To keep the monitor active when the lid is closed:

$ gsettings set org.gnome.settings-daemon.plugins.xrandr default-monitors-setup do-nothing

GNOME 3.24 deprecated the following settings:

org.gnome.settings-daemon.plugins.power button-hibernate
org.gnome.settings-daemon.plugins.power button-power
org.gnome.settings-daemon.plugins.power button-sleep
org.gnome.settings-daemon.plugins.power button-suspend
org.gnome.settings-daemon.plugins.power critical-battery-action
Do not suspend when laptop lid is closed

The settings panel of GNOME does not provide an option for the user to change the action triggered when the laptop lid is closed. However, gnome-tweaks can override the setting applied by systemd. On the tab General turn off the switch Suspend when laptop lid is closed. The system will then not Suspend to RAM (S3) on lid close.

To change the lid switch action system-wide, ensure that the setting described above is not turned off and edit the systemd settings in /etc/systemd/logind.conf. To turn off suspend on lid close, set HandleLidSwitch=ignore, as described in Power management#ACPI events.

Change critical battery level action

The settings panel does not provide an option for changing the critical battery level action. These settings have been removed from dconf as well. They are now managed by upower. Edit the upower settings in /etc/UPower/UPower.conf. Find these settings and adjust to your needs.

Power modes

Install the power-profiles-daemon optional dependency (of gnome-control-center) for power profiles support. Explicitly starting/enabling the power-profiles-daemon service is unnecessary since gnome-shell and GNOME Settings both request its activation upon launching.

When the service is active, power profiles can be managed through the Power section of GNOME Settings and in the system menu.


The built-in screenshot tool comes without the Screencast option by default. Install the gst-plugin-pipewire optional dependency (of gnome-shell) to enable screen recording.

Use a different window manager

GNOME Shell does not support using a different window manager, however GNOME Flashback provides sessions for Metacity and Compiz. Furthermore, it is possible to define your own custom GNOME sessions which use alternative components.

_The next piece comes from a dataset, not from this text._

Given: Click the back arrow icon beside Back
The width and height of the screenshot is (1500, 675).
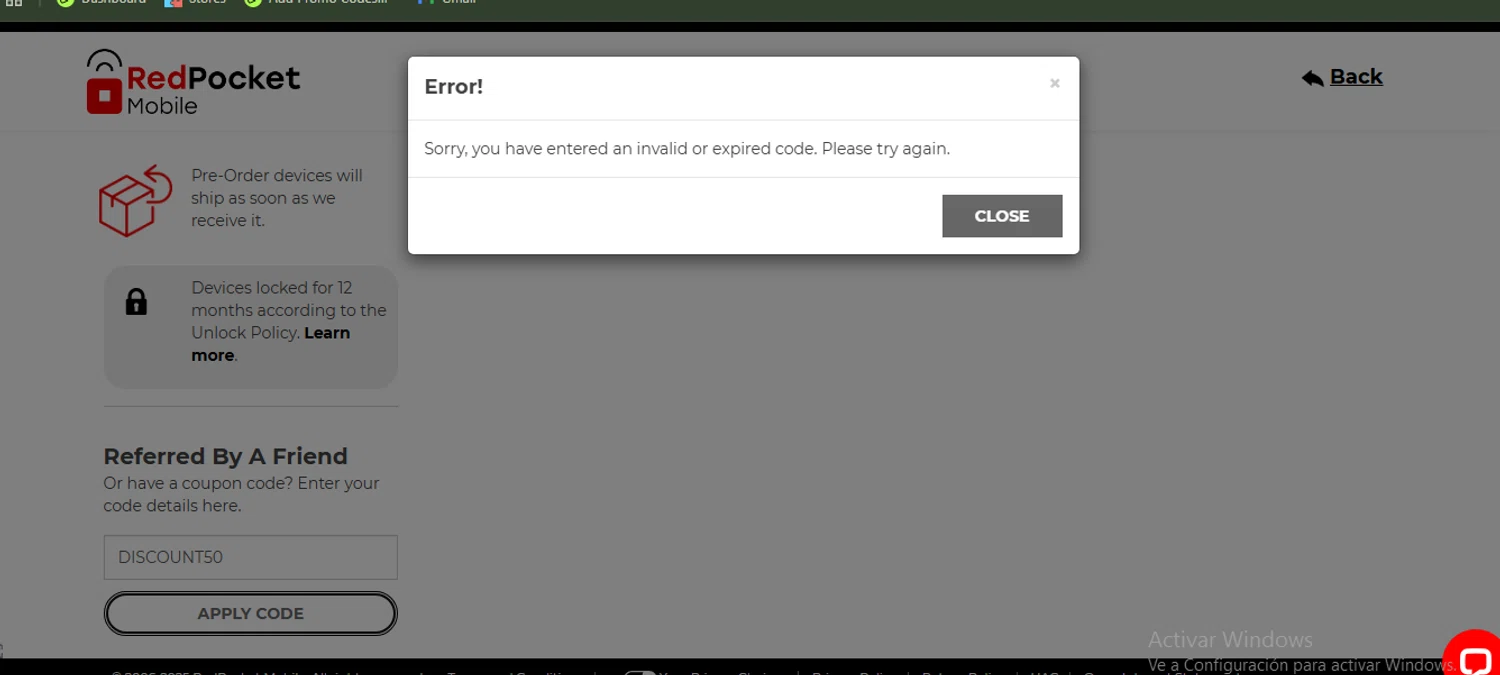Looking at the screenshot, I should [1313, 78].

Under Wayland, replacing GNOME Shell with a different compositor will cause certain sections of gnome-control-center (GNOME Settings) to populate incorrectly. gnome-control-center will work, but since mutter (GNOME Shell) will not be available to provide settings for populating these sections, they will not have an effect or may not populate accurately with your settings. Sections affected are bluetooth, display, and mouse/touchpad to name a few.